To indicate that a restaurant has a television, one of the loudspeaker boxes is placed outside, and the volume is turned up. Hordes of people then gather around the door, without actually entering, to watch the television. Video games have also reached Lhasa, especially in dark shops along the narrow alleys of the Barkhor. As far as the sounds are concerned, they can be followed from outside, too. But beyond the Tibetan quarters the city is Chinese, with all the Chinese characteristics: the inevitable markets, the restaurants, and the first shopping malls appearing.
But Lhasa has its jewels, which does make it a very special place indeed. And not only the Potala Palace and the Jokhang Temple, the most famous sites; there are many lesser known places well worth a visit. Drepung Monastery is a huge complex perched against the mountains just outside town. Once again, visitors are predominantly Tibetan pilgrims, the foreigners are very much in the minority. This creates a problem, as the pilgrims generally go fast, clockwise around the temple turning prayer wheels in the process, as if they have a train to catch, whilst the tourists like to spend some time looking around, which essentially blocks the flow. The pilgrims are only interested in the large Buddha sculptures, most of them new, slick and in European eyes rather tacky. Most statues are bronze or brass, dressed up colourfully, faces painted gold and hair painted blue. Further decorations include plastic flowers, and the accompaniment of the invariable yak butter sculptures does not help. Have you seen one, you have seen them all.

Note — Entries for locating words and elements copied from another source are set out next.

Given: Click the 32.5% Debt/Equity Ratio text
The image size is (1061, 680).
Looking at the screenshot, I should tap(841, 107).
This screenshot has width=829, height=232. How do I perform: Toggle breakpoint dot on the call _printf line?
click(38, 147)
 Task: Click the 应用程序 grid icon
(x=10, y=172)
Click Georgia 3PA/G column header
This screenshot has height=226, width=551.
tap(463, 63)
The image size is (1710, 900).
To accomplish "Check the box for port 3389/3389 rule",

The pilgrims have no eye for architecture, for the frescos on the walls, for the intricately painted or embroidered thankas, silk or linen frames of Buddhist pictures, or for the lesser sculptures, stacked away in corners or cupboards. Yet, many of the thousands of figurines are beautifully made, and they are all different, no mass production here. Temples usually consist of a main assembly hall, with pillars to support the roof, rows of low benches for the pilgrims, and a number of smaller chapels on the sides. The inside of the temples is often crudely protected against the many visitors, in the best case the painted pillars and walls have been fenced off with chickenwire to just above eye level, to ensure that the frescos cannot be touched, in other cases plastic, or just cloth has been used, so that you cannot see a thing at all. Walking around a temple is in any case a hazardous undertaking, as the pilgrims go around with burning yak butter candles, spilling the wax generously on the floor. And they have done so for years. Especially some of the steeper stairs are pretty hairy, not in the least because the hand rails are just as slippery. Yet, wandering around is the thing to do, here, in between the many colorful people, mingling with the purple robed monks. Occasionally one spots a sizable rat, slipping away into a dark corner.

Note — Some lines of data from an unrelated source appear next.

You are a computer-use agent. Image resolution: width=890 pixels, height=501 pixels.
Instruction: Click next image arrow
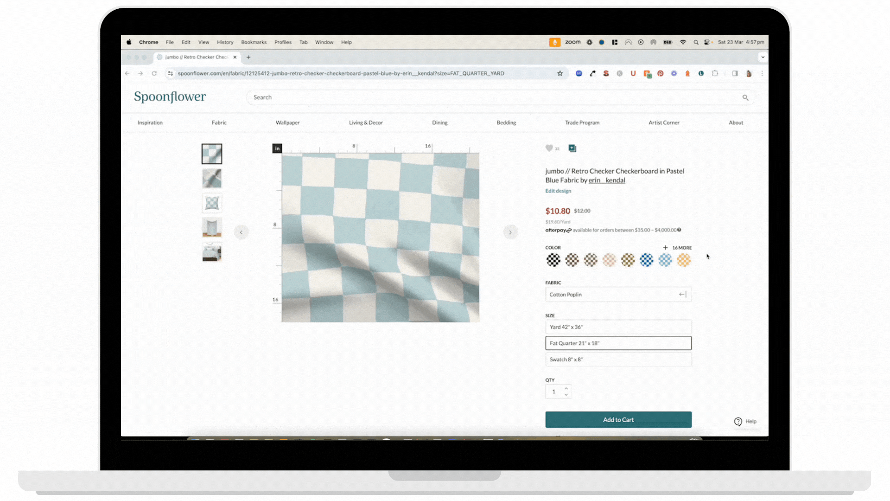coord(510,232)
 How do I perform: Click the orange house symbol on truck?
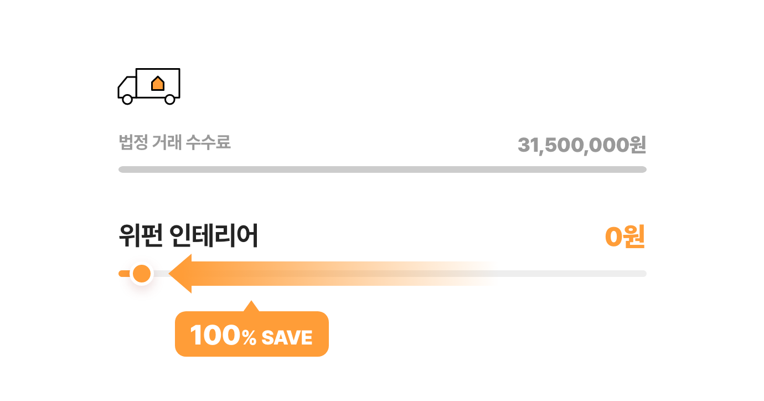pyautogui.click(x=158, y=83)
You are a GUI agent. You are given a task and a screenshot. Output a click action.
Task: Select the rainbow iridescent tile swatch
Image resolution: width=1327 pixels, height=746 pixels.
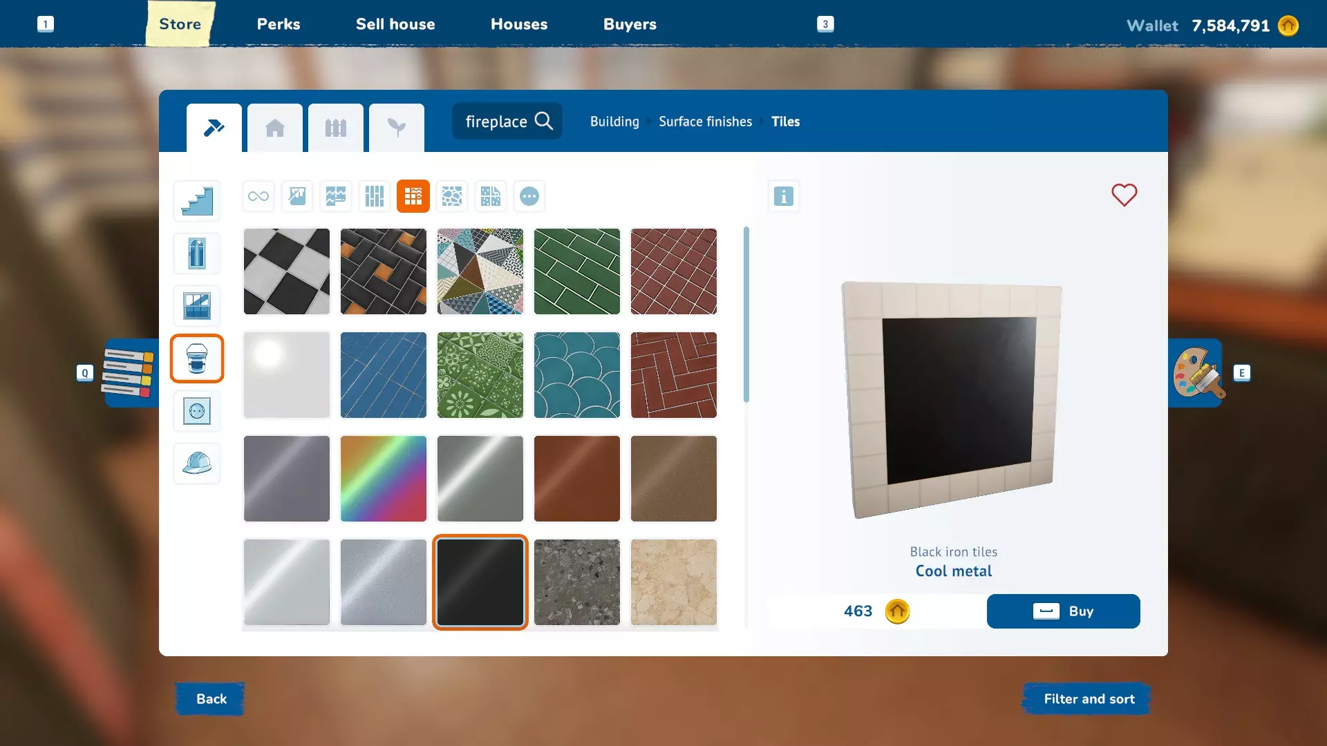(384, 479)
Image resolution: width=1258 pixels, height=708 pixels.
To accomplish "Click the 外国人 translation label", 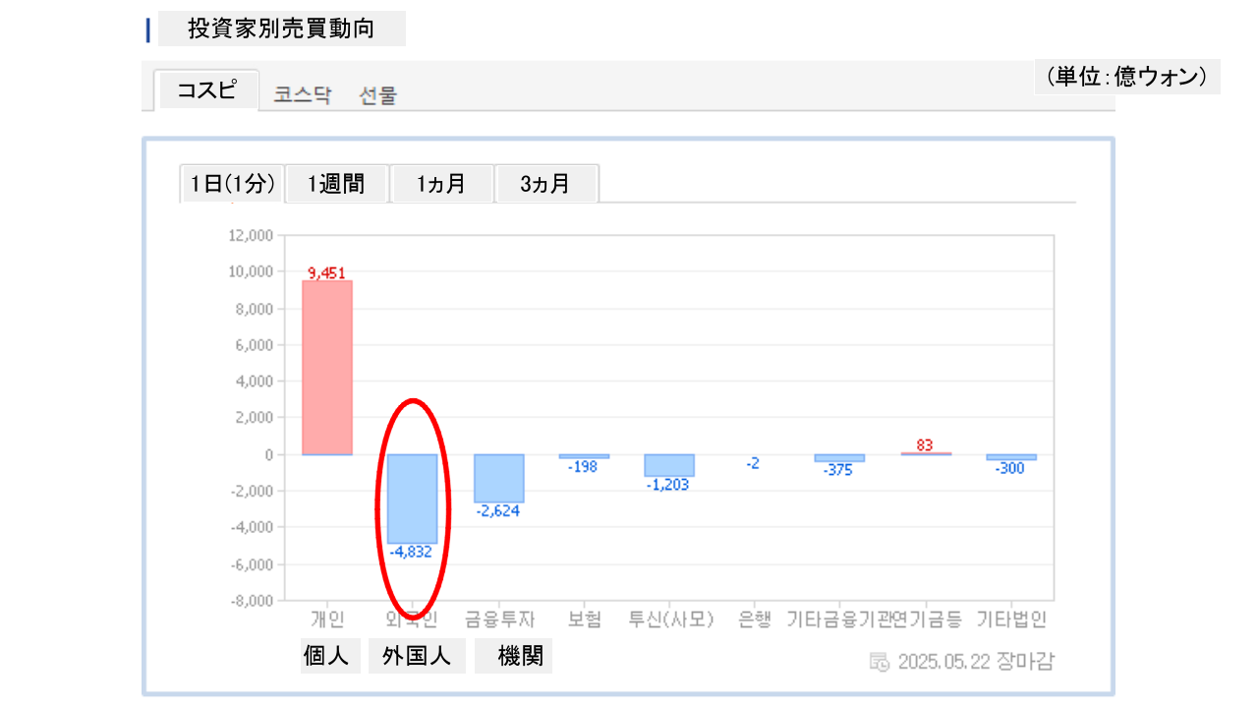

Another one of the ‘Great Monasteries’ is Sera, also in a beautiful setting, against the mountains outside Lhasa. The temples here are smaller, and our guide rushed us through, perhaps also because it was a Sunday. This is when the monks take a day off from the vociferous debating that the monastery is so famous for. Yet, the real attraction is the complex itself. Wandering around, through courtyards and narrow alley ways, brings surprise after surprise, ranging from beautifully carved wooden balconies to lonely plants waiting in a distant window. The complex once housed 8000 monks, but now no more than 500 are in residence, and many of the living quarters have fallen to pieces.